The lawyer at the center of the storm said he “greatly regrets” using ChatGPT to create the brief and insisted he would “never do so in the future without absolute verification of its authenticity.”

Looking at what he described as a legal submission full of “bogus judicial decisions, with bogus quotes and bogus internal citations,” and describing the situation as unprecedented, Judge Castel has ordered a hearing for early next month to consider possible penalties.

While impressive in the way they produce flowing text of a high quality, ChatGPT and other chatbots like it are also known to make stuff up and present it as if it’s real — something Schwartz has learned to his cost. The phenomenon is known as “hallucinating,” and is one of the biggest challenges facing the human developers behind the chatbots as they seek to iron out this very problematic crease.

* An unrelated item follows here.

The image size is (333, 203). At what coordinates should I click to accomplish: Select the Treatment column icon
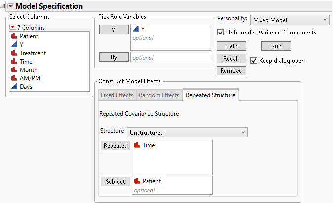(14, 53)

In another recent example of a generative-AI tool hallucinating, an Australian mayor accused ChatGPT of creating lies about him, including that he was jailed for bribery while working for a bank more than a decade ago.

The mayor, Brian Hood, was actually a whistleblower in the case and was never charged with a crime, so he was rather upset when people began informing him about the chatbot’s rewriting of history.